In May 2019, Julian Assange was indicted by the US Justice Department on 17 counts of violating the US Espionage Act for his role in obtaining and publishing classified military and diplomatic documents in 2010. He was additionally charged on one count of conspiracy to commit computer intrusion. UN experts, free expression groups and scores of human rights lawyers have made it clear that this prosecution raises profound concerns about freedom of the press under the First Amendment to the US Constitution and sends a dangerous signal to journalists and publishers worldwide, raising the possibility of legitimate news-gathering activities being criminalised. Through WikiLeaks, Julian Assange published classified material provided by whistle-blower Chelsea Manning, then a military analyst in the US army, which revealed evidence of human rights violations and possible war crimes committed by the US military in Iraq and Afghanistan. US prosecutors criticized Julian Assange for putting the identity of sources at risk by publishing unredacted materials.

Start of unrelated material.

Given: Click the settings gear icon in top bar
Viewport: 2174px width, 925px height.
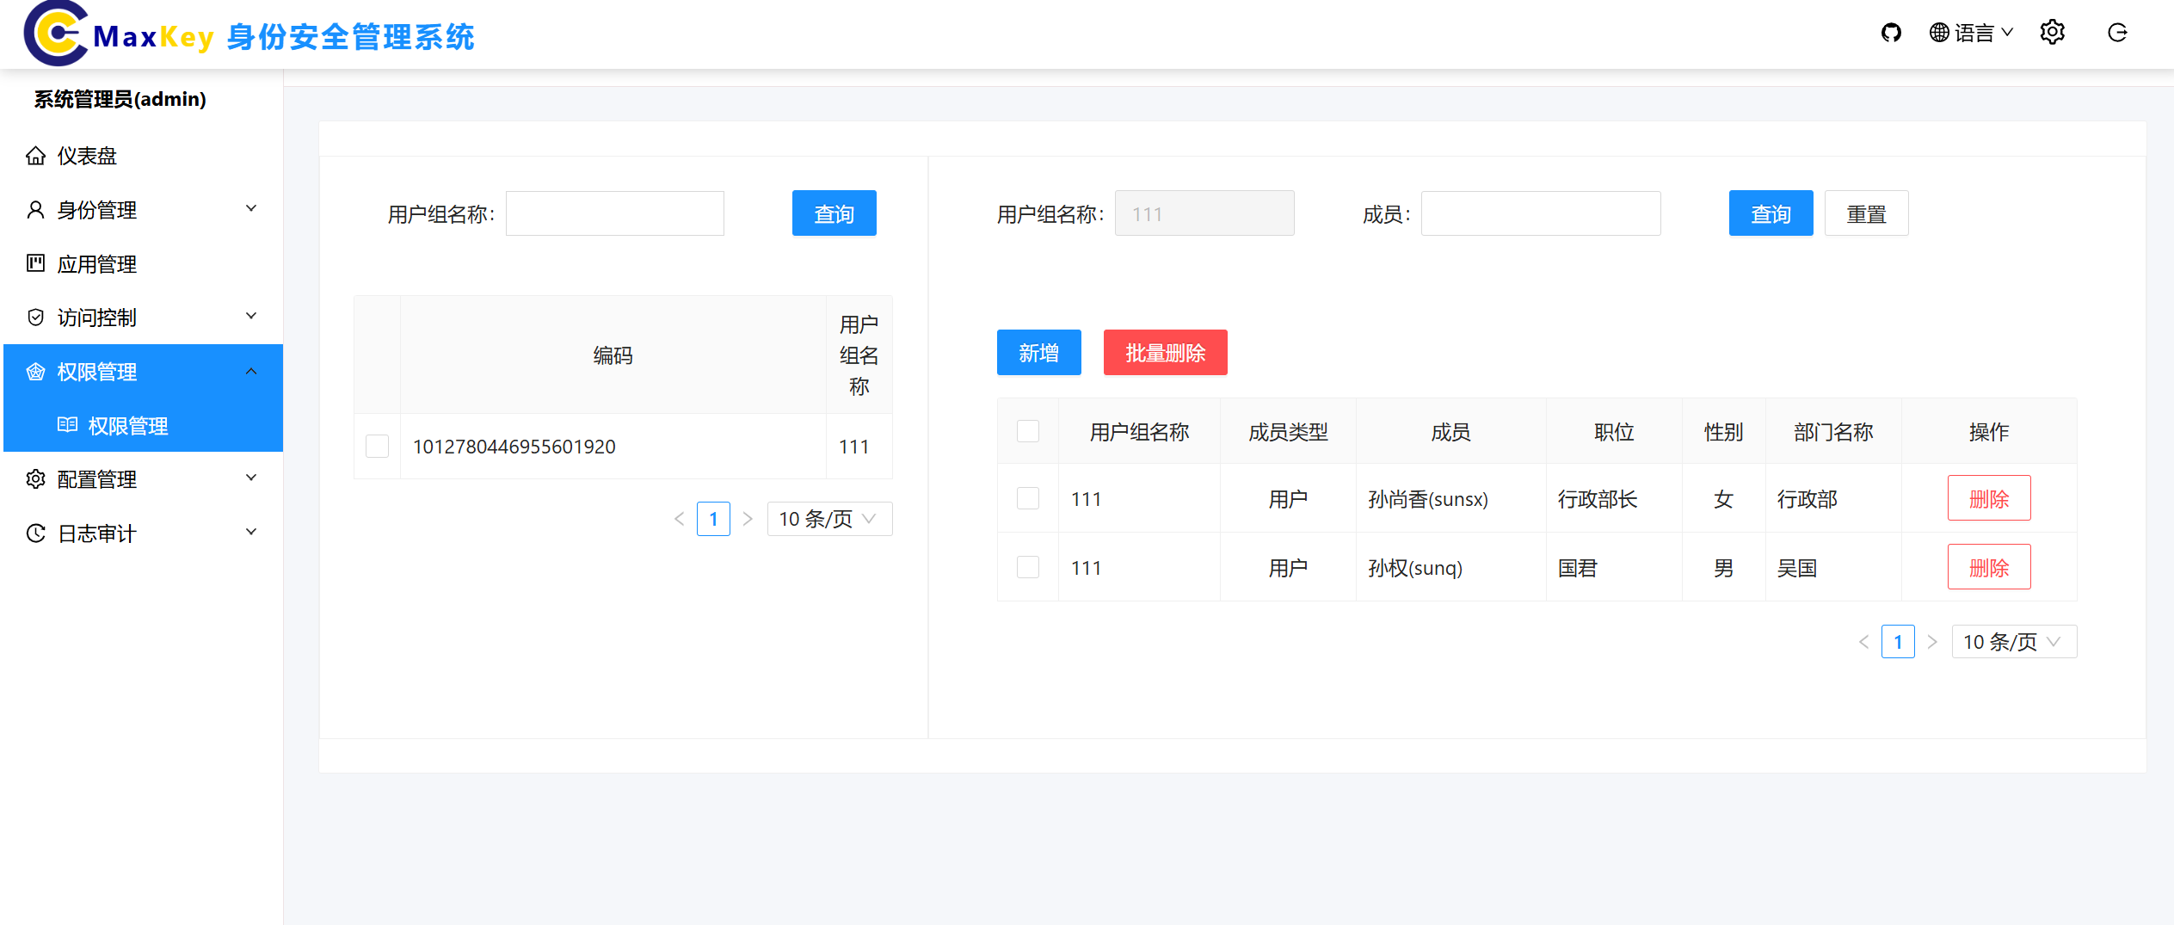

If Assange were to be convicted as charged, this would open the door for further prosecutions of those who seek to disclose malpractice and human rights abuses by those in power by criminalising legitimate journalistic practice. In essence these practices are a) encouraging sources to provide information, b) protecting their anonymity and c) using secure means of communications.

The US Espionage act of 1917 was designed to punish spies and traitors working with foreign governments during wartime. Using it to sentence Chelsea Manning to 35 years in prison was in itself a threat to critical publishing. Manning, it should be noted, has since been pardoned. The fact that Julian Assange could face decades behind bars would cause a chilling effect on critical journalism seeking to expose the truth about crimes committed by governments. The fact that a government decides that a specific document is secret or confidential does not make it so, and on many occasions the public’s right to know overrides the state’s desire to keep matters secret, such as evidence of human rights violations or corruption.